Data for processing ::

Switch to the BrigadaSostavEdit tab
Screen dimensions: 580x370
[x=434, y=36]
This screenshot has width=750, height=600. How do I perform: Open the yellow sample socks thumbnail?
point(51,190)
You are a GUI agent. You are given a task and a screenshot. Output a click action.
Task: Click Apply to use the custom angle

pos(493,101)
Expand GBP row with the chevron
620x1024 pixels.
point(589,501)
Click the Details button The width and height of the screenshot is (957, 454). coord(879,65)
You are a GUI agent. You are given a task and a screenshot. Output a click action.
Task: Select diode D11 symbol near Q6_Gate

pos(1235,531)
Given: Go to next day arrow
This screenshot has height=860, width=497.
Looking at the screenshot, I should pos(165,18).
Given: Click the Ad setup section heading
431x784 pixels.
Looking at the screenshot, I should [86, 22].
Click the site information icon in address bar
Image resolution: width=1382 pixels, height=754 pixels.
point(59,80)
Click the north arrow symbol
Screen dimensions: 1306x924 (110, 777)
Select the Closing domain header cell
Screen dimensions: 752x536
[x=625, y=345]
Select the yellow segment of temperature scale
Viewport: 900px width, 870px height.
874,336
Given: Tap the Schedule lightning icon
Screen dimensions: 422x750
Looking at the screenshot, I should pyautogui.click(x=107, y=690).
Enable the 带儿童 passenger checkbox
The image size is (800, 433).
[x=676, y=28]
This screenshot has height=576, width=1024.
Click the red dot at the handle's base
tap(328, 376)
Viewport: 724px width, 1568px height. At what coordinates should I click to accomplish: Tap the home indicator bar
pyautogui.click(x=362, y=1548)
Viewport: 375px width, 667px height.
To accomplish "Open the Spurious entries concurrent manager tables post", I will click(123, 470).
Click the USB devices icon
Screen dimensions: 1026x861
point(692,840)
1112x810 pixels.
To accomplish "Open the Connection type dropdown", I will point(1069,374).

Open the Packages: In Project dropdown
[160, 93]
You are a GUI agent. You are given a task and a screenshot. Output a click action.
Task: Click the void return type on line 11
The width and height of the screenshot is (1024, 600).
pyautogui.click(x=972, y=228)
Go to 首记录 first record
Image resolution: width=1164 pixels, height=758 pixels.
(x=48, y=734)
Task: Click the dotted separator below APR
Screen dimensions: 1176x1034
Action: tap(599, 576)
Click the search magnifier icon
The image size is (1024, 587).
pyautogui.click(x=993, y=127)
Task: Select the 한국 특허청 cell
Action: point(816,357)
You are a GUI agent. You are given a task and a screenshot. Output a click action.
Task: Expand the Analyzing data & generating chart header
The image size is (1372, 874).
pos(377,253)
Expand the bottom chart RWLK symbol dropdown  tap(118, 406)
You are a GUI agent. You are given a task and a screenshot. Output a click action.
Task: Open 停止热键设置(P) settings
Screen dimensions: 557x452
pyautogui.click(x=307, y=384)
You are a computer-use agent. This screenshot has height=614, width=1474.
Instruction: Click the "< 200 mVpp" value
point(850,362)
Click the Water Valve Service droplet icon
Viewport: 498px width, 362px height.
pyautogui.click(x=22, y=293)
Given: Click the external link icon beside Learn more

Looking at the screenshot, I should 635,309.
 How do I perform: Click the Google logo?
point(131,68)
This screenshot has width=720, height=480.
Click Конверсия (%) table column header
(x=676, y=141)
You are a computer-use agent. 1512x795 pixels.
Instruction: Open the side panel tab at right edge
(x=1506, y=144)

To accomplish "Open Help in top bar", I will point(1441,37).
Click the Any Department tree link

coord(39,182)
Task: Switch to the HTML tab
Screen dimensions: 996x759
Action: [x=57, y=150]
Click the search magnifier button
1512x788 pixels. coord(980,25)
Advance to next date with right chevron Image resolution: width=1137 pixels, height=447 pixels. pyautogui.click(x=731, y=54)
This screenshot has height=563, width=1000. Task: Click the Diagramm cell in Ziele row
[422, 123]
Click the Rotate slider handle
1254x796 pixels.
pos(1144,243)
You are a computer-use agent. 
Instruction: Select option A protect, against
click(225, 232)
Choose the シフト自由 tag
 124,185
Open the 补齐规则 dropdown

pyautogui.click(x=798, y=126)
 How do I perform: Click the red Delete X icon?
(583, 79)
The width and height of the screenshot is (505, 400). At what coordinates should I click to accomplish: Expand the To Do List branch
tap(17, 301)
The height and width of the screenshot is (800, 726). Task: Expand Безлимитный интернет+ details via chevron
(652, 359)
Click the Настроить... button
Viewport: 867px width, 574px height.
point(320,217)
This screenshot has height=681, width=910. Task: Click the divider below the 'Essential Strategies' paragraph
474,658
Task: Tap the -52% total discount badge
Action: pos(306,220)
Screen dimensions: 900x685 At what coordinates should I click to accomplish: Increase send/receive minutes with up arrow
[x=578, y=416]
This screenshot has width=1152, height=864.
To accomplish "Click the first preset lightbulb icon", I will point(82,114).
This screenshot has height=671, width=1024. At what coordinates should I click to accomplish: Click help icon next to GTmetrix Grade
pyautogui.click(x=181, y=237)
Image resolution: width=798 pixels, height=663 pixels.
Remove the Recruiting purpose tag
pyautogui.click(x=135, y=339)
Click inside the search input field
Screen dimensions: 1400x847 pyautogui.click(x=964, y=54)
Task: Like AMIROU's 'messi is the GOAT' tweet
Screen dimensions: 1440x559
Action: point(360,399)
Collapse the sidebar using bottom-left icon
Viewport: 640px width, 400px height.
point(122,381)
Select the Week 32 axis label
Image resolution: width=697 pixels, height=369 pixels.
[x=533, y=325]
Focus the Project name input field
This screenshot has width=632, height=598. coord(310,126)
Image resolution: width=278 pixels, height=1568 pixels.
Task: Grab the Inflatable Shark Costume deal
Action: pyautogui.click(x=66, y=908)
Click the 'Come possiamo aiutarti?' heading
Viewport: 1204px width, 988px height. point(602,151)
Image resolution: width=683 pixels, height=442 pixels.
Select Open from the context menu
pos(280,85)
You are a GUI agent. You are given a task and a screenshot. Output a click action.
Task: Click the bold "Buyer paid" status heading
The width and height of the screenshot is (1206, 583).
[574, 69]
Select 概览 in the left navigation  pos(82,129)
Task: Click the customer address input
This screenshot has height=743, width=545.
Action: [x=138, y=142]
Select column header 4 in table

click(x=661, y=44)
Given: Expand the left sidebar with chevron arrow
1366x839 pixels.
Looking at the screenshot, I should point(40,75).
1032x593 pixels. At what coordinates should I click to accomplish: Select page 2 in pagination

What to work on :: Show each line of the data that contains the string "chart".

Result below ::
Task: Expand the Analyzing data & generating chart header
Expand the bottom chart RWLK symbol dropdown  tap(118, 406)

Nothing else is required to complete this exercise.